[Opening RECORDED INFORMATION section]
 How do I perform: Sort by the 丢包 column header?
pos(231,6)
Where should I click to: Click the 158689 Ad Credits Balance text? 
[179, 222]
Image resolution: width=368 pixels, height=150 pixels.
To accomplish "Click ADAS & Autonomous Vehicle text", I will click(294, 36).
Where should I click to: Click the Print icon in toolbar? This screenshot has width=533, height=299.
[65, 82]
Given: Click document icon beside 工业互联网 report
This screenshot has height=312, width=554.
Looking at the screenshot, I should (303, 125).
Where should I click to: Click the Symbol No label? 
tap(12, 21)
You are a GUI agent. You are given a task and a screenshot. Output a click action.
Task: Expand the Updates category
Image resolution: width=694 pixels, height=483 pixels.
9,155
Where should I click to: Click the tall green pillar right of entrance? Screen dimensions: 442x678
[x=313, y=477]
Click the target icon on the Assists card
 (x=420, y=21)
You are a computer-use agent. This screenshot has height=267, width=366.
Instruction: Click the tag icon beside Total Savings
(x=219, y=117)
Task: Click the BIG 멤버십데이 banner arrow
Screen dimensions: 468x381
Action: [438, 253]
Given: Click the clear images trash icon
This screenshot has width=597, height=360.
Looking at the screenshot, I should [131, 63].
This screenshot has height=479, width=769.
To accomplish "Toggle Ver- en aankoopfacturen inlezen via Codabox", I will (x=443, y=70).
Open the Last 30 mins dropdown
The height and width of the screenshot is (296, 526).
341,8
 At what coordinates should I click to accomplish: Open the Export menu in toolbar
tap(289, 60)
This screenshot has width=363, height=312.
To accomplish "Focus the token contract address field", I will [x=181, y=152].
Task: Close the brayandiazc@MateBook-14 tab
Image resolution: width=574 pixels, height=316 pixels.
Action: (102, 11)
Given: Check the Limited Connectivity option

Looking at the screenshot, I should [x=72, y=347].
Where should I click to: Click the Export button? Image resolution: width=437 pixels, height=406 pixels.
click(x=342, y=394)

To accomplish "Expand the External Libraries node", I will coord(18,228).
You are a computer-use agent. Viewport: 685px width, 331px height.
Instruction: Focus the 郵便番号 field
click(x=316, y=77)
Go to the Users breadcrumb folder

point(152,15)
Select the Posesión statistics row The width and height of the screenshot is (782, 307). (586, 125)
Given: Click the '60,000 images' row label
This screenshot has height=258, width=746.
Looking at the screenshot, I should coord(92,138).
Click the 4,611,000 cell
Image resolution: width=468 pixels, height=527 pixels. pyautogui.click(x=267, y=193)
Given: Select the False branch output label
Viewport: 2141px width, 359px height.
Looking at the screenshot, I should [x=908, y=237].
[Closing RECORDED INFORMATION section]
The output should be exactly the lines above from the line containing "Where should I click to: Click the 158689" to the line containing "You are a GUI", inclusive, with no other lines.

• RESULT FOR THIS EXERCISE:
Where should I click to: Click the 158689 Ad Credits Balance text? 
[179, 222]
Image resolution: width=368 pixels, height=150 pixels.
To accomplish "Click ADAS & Autonomous Vehicle text", I will click(294, 36).
Where should I click to: Click the Print icon in toolbar? This screenshot has width=533, height=299.
[65, 82]
Given: Click document icon beside 工业互联网 report
This screenshot has height=312, width=554.
Looking at the screenshot, I should (303, 125).
Where should I click to: Click the Symbol No label? 
tap(12, 21)
You are a GUI agent. You are given a task and a screenshot. Output a click action.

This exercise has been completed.